La Cina ha un test di sicurezza in Pakistan, dove deve proteggere i propri interessi dai gruppi armati che potrebbero prendere fiducia e spinta da quanto accade in Afghanistan
L’ambasciata cinese in Pakistan ha “condannato fermamente” un attacco suicida contro un veicolo che trasportava cittadini cinesi nel distretto portuale di Gwadar, nel Baluchistan, chiedendo a Islamabad “di adottare misure pratiche ed efficaci” per prevenire il ripetersi di tali “incidenti” — non nuovi — in futuro.
Almeno due bambini sono stati uccisi e tre persone sono rimaste ferite molto gravemente quando un attentatore suicida si è fatto esplodere vicino a un veicolo lungo la East Bay Road — erano intorno alle 19 (ora locale) di venerdì 20 agosto. Il portavoce del governo del Baluchistan ha confermato la rivendicazione della Brigata Majeed dell’Esercito di liberazione del Baluchistan (Bla), un gruppo indipendentista attivo nella regione a cavallo di Pakistan, Afghanistan e Iran. Il Baluchistan Post riporta un bilancio più alto: nove morti, tutti cinesi (viene da chiedersi se i numeri, ossia la dimensione dell’accaduto, siano filtrati per esigenze di minimizzazione narrativa di Pechino).

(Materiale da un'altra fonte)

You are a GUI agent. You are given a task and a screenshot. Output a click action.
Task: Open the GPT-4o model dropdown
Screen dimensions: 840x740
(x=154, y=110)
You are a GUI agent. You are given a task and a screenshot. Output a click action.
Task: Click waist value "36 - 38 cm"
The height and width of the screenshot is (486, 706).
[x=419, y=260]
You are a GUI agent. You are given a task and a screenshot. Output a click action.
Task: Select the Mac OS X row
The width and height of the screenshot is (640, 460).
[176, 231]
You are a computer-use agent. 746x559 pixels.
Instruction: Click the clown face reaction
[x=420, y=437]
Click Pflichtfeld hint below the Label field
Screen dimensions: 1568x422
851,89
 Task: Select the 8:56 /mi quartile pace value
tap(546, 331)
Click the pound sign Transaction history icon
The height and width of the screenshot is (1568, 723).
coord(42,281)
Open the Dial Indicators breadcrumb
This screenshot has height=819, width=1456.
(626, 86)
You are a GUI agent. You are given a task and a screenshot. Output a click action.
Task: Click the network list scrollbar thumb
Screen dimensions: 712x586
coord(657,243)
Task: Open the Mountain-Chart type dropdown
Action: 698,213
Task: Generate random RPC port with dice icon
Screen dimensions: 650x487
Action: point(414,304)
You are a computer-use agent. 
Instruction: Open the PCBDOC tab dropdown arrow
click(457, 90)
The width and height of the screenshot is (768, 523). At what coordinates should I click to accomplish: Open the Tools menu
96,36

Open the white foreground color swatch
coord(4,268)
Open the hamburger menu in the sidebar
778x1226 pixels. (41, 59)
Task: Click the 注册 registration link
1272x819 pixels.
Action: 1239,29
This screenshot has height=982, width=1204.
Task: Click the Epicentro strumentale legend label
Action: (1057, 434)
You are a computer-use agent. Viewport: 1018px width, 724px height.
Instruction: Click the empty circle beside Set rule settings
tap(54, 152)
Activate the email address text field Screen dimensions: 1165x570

È la materializzazione delle preoccupazioni cinesi di cui parlava su queste colonne Andrea Ghiselli (China Med). Per la Repubblica popolare la questione sicurezza è predominante perché è un contesto stabile che favorisce gli investimenti. Come quello importante — da 60 miliardi di dollari — nel porto di Gwadar, dove la Belt & Road Initiative tocca il mare. Lo chiamano il Corridoio economico Cina-Pakistan (CPEC), il segmento in cui la componente marittima incrocia quella terrestre dell’infrastruttura geopolitica cinese. Deviazione sull’Oceano Indiano che ne fa un punto altamente strategico.
Le ricostruzioni dicono che l’attentatore ha preso di mira un convoglio di ingegneri cinesi vicino al cantiere di una strada che fa parte del Corridoio. Erano protetti, ma l’ultima auto, quella colpita, era scoperta. L’attentato è il culmine di una settimana di proteste contro la Cina, accusata dai cittadini baluci di sfruttare le risorse, alterare le falde (e sottrarre risorse idriche) e le aree di pesca. Proteste chiaramente sostenute dal Bla — che in passato ha anche colpito cittadini cinesi al consolato di Karachi, dove la scorsa settimana altre venti persone sono state uccise in un attacco.
Se certe tensioni si sommano a una potenziale destabilizzazione proveniente dalla riconquista dell’Afghanistan da parte dei Talebani, ossia all’ipotetica formazione di un safe-haven per i gruppi radicali islamici, la questione diventerebbe altamente delicata. Tanto più se si considera che l’effetto ispirazione prodotto dal successo degli insorti afghani può toccare corde sensibili in Pakistan così come nello Xinjiang. Per questo la Cina cerca da tempo un dialogo con i Talebani, in modo da poter gestire l’azione di governo dell’organizzazione e controllare le loro relazioni con i gruppi armati della regione.
Un mese fa, un autobus che trasportava lavoratori è stato attaccato sempre in Pakistan, nella provincia di Khyber-Pakhtunkhwa, provocando la morte di nove cittadini cinesi e altre quattro persone. Le autorità pakistane avevano inizialmente affermato che l’incidente è stato causato da un guasto meccanico che ha portato a una fuga di gas, ma i cinesi hanno da subito parlato di attentato. Islamabad è in imbarazzo: ha aperto il proprio territorio agli investimenti cinesi per acquisire ulteriore centralità, ma ha un evidente problema di sicurezza interno connesso alle presenza di diversi gruppi ribelli combattenti.
La possibilità di complicazioni legate a quel che succede in Afghanistan è evidente, mentre per la Cina si tratta di un grande test. Pechino evita di farsi coinvolgere con operazioni di sicurezza sul terreno, ma il rischio è che con Kabul senza forze occidentali e in mano ai Talebani e con le instabilità del Pakistan gli investimenti finiscano per non essere protetti. Il ritiro americano dall’Afghanistan crea più che un problema a Pechino.